- [WHAT IS EXPECTED] Write out the records once more, exactly as given.

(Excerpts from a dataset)
◆ ◆ ◆ ◆ ◆ ◆ ◆

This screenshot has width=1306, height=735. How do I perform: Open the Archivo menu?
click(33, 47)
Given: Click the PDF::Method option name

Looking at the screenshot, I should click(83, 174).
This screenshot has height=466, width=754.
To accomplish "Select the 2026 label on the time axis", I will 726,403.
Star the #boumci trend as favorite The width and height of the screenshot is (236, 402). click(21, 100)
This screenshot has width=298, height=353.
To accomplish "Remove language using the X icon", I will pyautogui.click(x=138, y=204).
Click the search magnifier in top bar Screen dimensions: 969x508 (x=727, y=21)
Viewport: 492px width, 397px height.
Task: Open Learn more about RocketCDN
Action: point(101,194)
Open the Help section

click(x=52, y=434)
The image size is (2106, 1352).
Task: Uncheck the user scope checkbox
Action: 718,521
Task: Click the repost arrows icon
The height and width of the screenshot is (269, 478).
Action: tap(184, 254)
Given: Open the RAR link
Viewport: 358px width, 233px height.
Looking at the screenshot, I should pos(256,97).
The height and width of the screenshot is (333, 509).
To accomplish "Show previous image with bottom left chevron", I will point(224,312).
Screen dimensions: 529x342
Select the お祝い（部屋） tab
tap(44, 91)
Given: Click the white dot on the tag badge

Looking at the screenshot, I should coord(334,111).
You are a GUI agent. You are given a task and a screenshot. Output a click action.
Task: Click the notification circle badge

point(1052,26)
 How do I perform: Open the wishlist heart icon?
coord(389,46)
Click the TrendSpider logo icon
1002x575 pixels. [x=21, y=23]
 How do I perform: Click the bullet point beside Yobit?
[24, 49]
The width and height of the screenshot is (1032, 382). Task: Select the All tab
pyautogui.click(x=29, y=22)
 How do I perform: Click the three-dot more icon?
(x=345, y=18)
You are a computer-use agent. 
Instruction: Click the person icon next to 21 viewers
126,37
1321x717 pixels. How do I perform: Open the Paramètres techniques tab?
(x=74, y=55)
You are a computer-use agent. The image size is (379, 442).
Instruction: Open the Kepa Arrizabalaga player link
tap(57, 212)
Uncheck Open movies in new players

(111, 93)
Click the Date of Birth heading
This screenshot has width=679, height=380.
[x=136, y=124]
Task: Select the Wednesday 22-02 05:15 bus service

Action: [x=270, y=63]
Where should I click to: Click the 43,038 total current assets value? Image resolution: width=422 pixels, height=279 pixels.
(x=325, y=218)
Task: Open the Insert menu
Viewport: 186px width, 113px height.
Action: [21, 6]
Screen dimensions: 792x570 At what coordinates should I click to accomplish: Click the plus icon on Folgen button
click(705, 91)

◆ ◆ ◆ ◆ ◆ ◆ ◆

- [RESULT FOR THIS TASK]
This screenshot has width=1306, height=735. How do I perform: Open the Archivo menu?
click(33, 47)
Given: Click the PDF::Method option name

Looking at the screenshot, I should click(83, 174).
This screenshot has height=466, width=754.
To accomplish "Select the 2026 label on the time axis", I will 726,403.
Star the #boumci trend as favorite The width and height of the screenshot is (236, 402). click(21, 100)
This screenshot has width=298, height=353.
To accomplish "Remove language using the X icon", I will pyautogui.click(x=138, y=204).
Click the search magnifier in top bar Screen dimensions: 969x508 (x=727, y=21)
Viewport: 492px width, 397px height.
Task: Open Learn more about RocketCDN
Action: point(101,194)
Open the Help section

click(x=52, y=434)
The image size is (2106, 1352).
Task: Uncheck the user scope checkbox
Action: 718,521
Task: Click the repost arrows icon
The height and width of the screenshot is (269, 478).
Action: tap(184, 254)
Given: Open the RAR link
Viewport: 358px width, 233px height.
Looking at the screenshot, I should pos(256,97).
The height and width of the screenshot is (333, 509).
To accomplish "Show previous image with bottom left chevron", I will point(224,312).
Screen dimensions: 529x342
Select the お祝い（部屋） tab
tap(44, 91)
Given: Click the white dot on the tag badge

Looking at the screenshot, I should coord(334,111).
You are a GUI agent. You are given a task and a screenshot. Output a click action.
Task: Click the notification circle badge

point(1052,26)
 How do I perform: Open the wishlist heart icon?
coord(389,46)
Click the TrendSpider logo icon
1002x575 pixels. [x=21, y=23]
 How do I perform: Click the bullet point beside Yobit?
[24, 49]
The width and height of the screenshot is (1032, 382). Task: Select the All tab
pyautogui.click(x=29, y=22)
 How do I perform: Click the three-dot more icon?
(x=345, y=18)
You are a computer-use agent. 
Instruction: Click the person icon next to 21 viewers
126,37
1321x717 pixels. How do I perform: Open the Paramètres techniques tab?
(x=74, y=55)
You are a computer-use agent. The image size is (379, 442).
Instruction: Open the Kepa Arrizabalaga player link
tap(57, 212)
Uncheck Open movies in new players

(111, 93)
Click the Date of Birth heading
This screenshot has width=679, height=380.
[x=136, y=124]
Task: Select the Wednesday 22-02 05:15 bus service

Action: [x=270, y=63]
Where should I click to: Click the 43,038 total current assets value? Image resolution: width=422 pixels, height=279 pixels.
(x=325, y=218)
Task: Open the Insert menu
Viewport: 186px width, 113px height.
Action: [21, 6]
Screen dimensions: 792x570 At what coordinates should I click to accomplish: Click the plus icon on Folgen button
click(705, 91)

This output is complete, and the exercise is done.